Hedrick positioned the 13,000-lb (5.9-tonne) cage using 104 ft (31.7 m) of main boom at a 72-ft (21.9-m) radius. “We tried using a 130-US-ton (120-tonne) capacity class crane to position the cage, but the RT 100US proved to be a better choice,” explains Galloway.
After positioning all the pedestal steel, IEA’s crane operators move to another tower location to repeat the process. The company has four rough terrain cranes and operators on site for base construction and typically divides duties between rebar placement and finish work once the concrete has cured. Sometimes, however, a dedicated rebar crane receives a call-back to finish off a tower base.
This can mean driving long distances to get back to a different tower. “There is no wasted weight with the new RT100US crane design, and it roads very well fully rigged from one site to the next,” says Galloway.

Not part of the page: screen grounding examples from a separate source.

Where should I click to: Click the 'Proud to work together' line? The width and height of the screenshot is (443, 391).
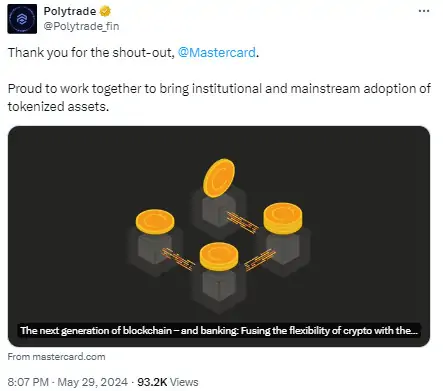(219, 89)
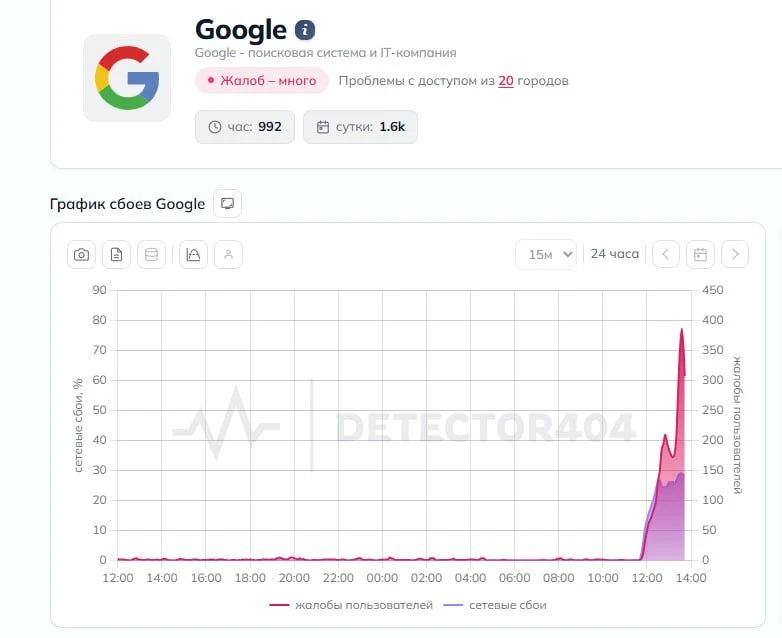Toggle 'жалобы пользователей' legend series
782x638 pixels.
[351, 605]
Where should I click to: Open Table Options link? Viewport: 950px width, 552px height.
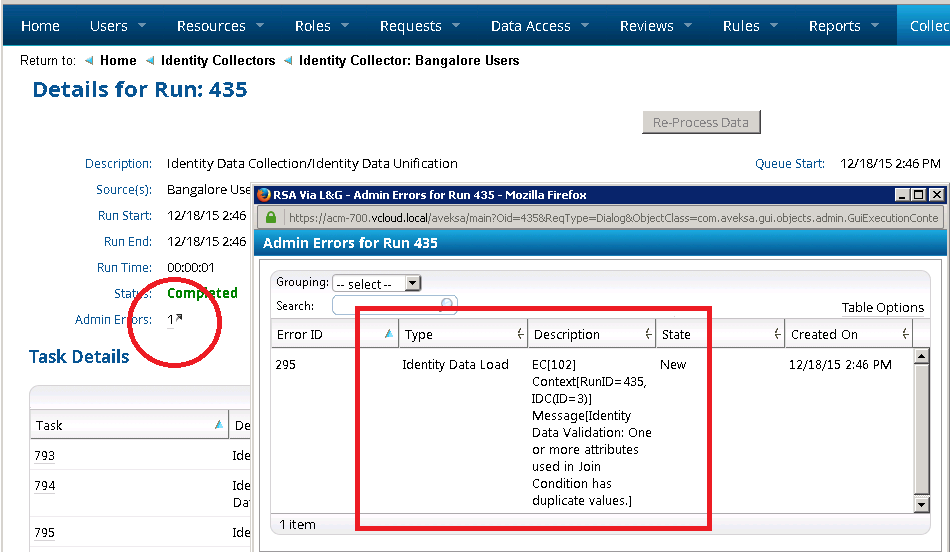[x=883, y=308]
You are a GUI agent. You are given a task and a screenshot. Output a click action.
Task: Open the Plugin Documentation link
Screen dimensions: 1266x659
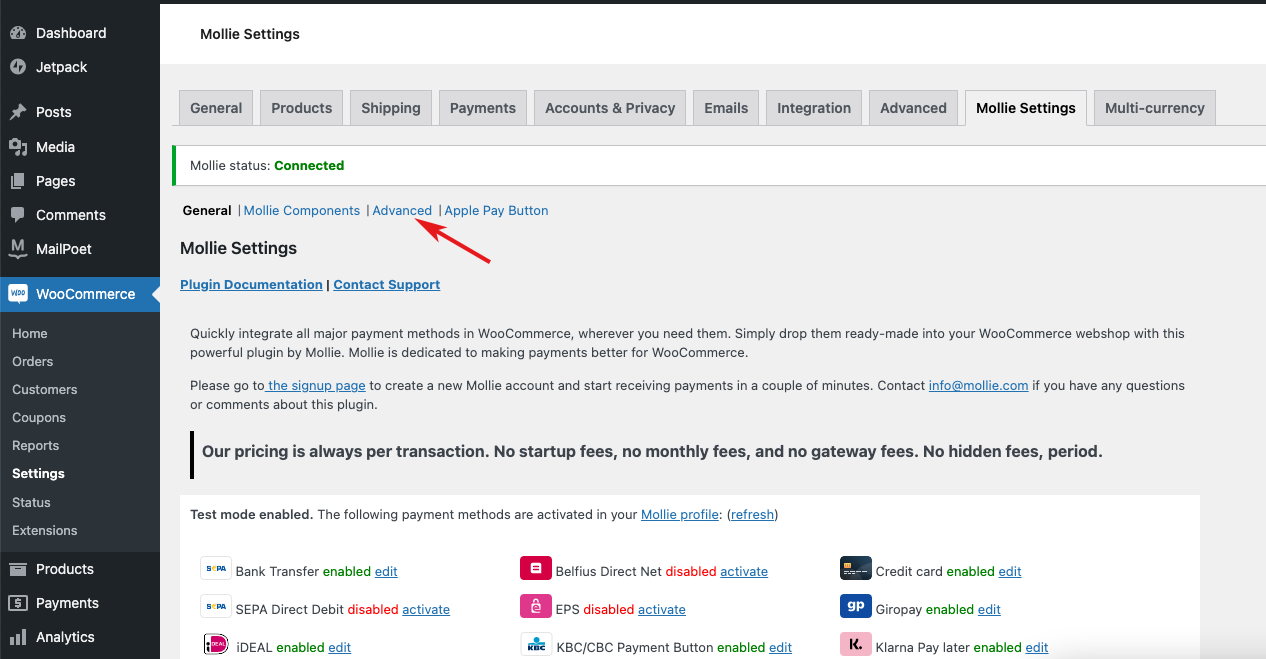(251, 284)
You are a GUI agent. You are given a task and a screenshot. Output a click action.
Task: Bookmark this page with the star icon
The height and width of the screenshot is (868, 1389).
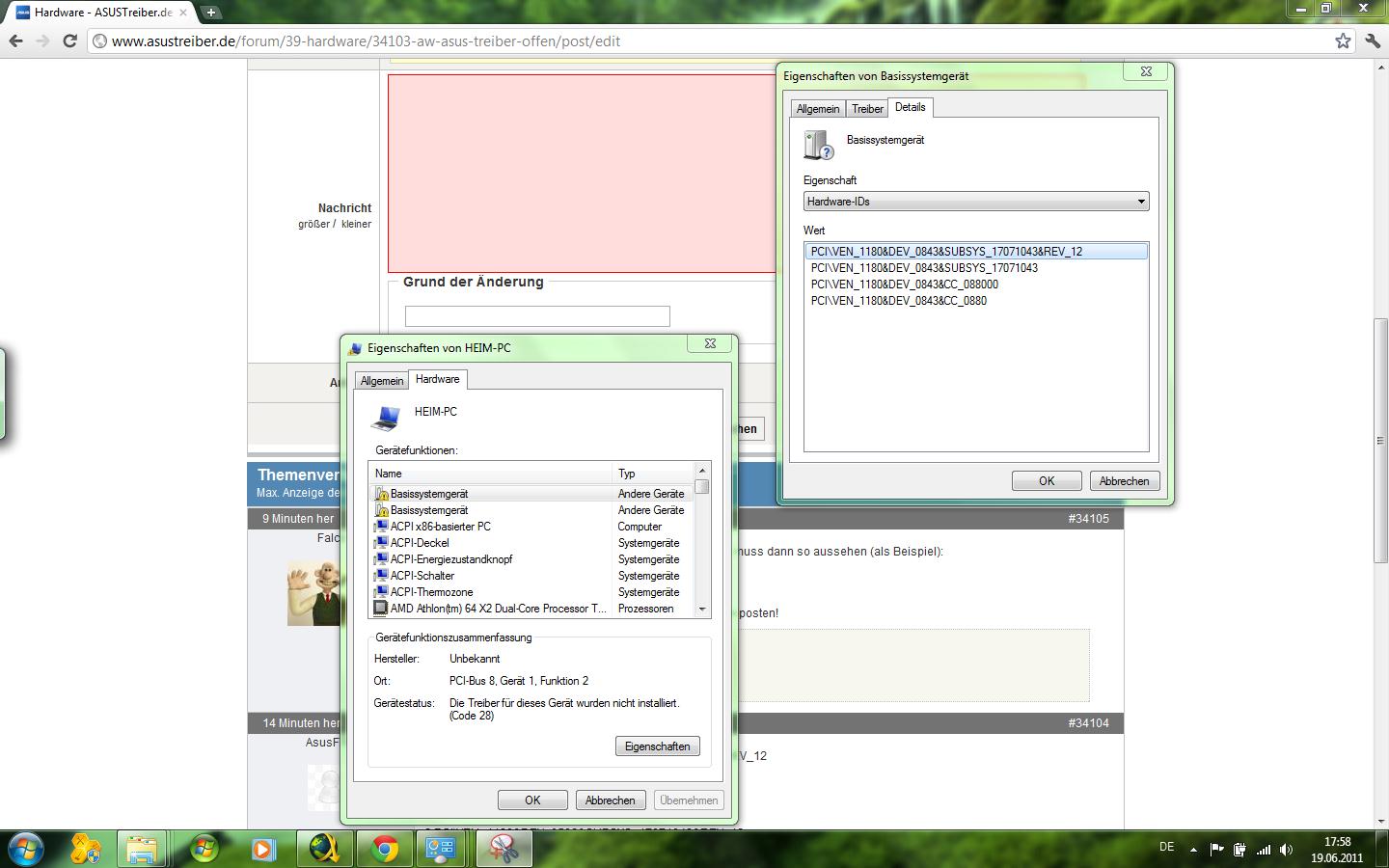point(1343,41)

Within 10 minutes of reaching a tower site, it’s ready to get back to work.
According to Hedrick, he has drove the crane several miles to get back to a tower base for finishing. “The crane’s automatic transmission reaches speeds of nearly 20 mph (32.2 kmph), which allows it to quickly move between tower locations,” he says. “When I need some extra torque, I can quickly switch to manual drive to maneuver through mud or difficult terrain.”
On a site like this with multiple operators, each may be asked to run the RT 100US at different times. The new IC-1 control system offers one additional feature that helps to save time for IEA operators. “The control system allows up to three different operator profiles to be preset, so preferences are quickly restored,” says Meier.
With the many design improvements built into the new RT 100US, the crane has proven its worth to Hedrick on the Upstream Wind Energy Center. “This one is a solid crane that offers a great load chart at extended boom length and radius,” he says. Galloway adds, “Hats off to the engineers who listened to customer feedback and worked on the updates. This was probably the harshest set-up and overall operating environments that the crane will face, and it passed with flying colors.”